Transcribe only part of the material below: the lines from the one containing "You are a computer-use agent." through the one containing "Instruction: Disable the global hotkey toggle", inclusive, exactly as written.
Segment Start: Records shown
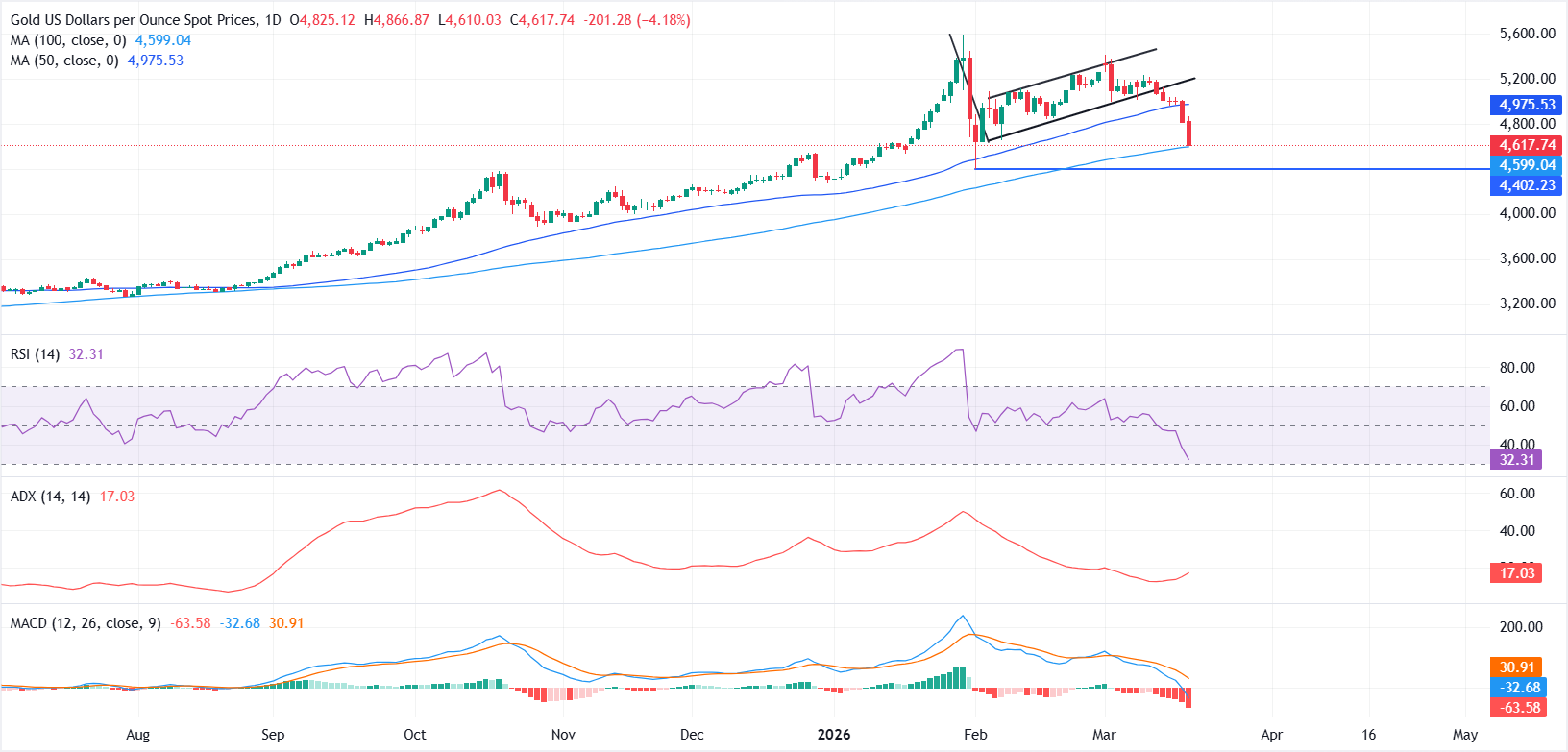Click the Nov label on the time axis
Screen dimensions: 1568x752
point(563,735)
Segment End: Records shown
Segment Start: Records shown
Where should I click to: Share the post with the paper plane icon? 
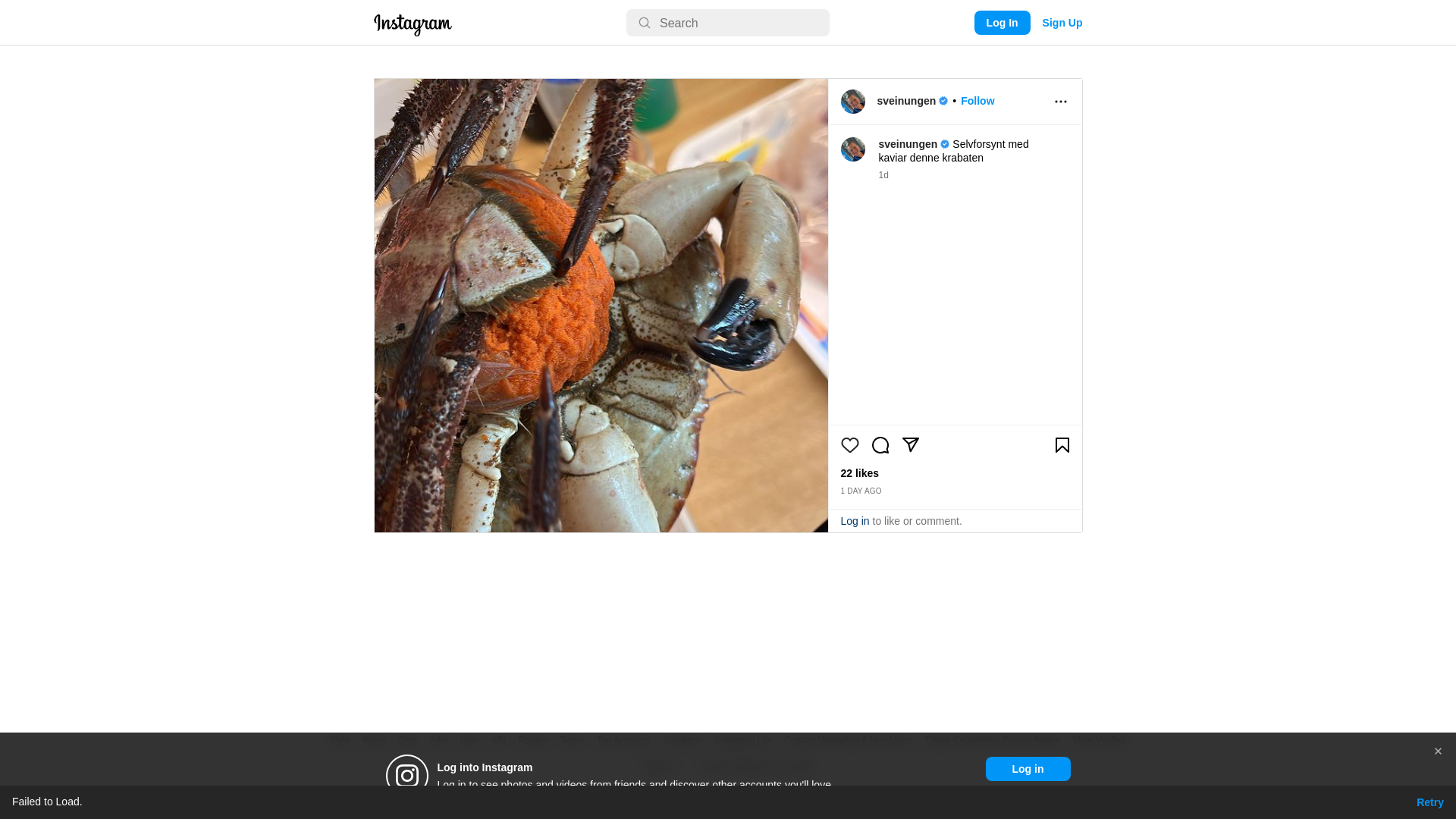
Segment End: Records shown
Segment Start: Records shown
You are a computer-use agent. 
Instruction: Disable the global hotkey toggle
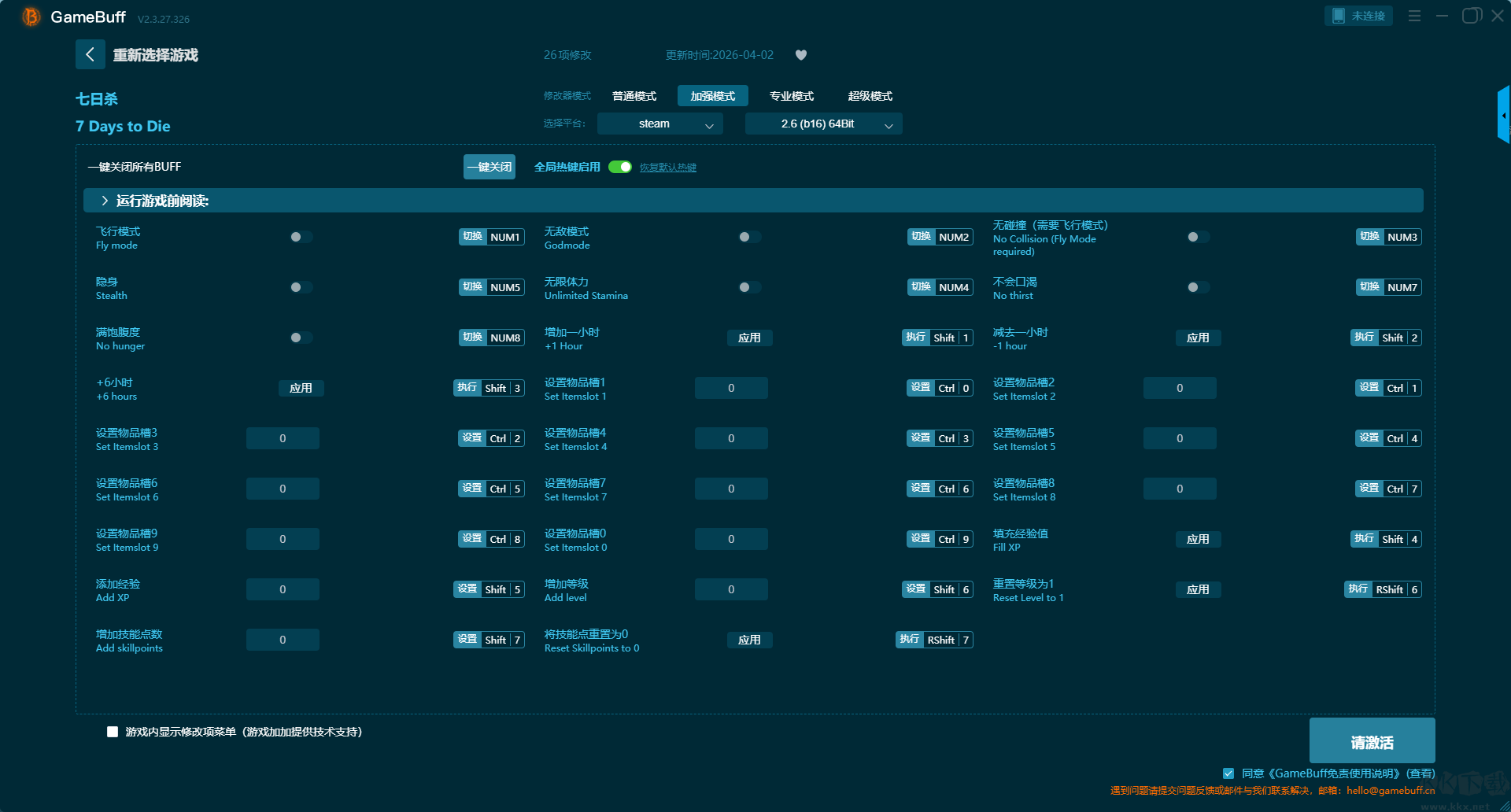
Segment End: Records shown
▶ [Answer area]
You are a computer-use agent. 
Instruction: Disable the global hotkey toggle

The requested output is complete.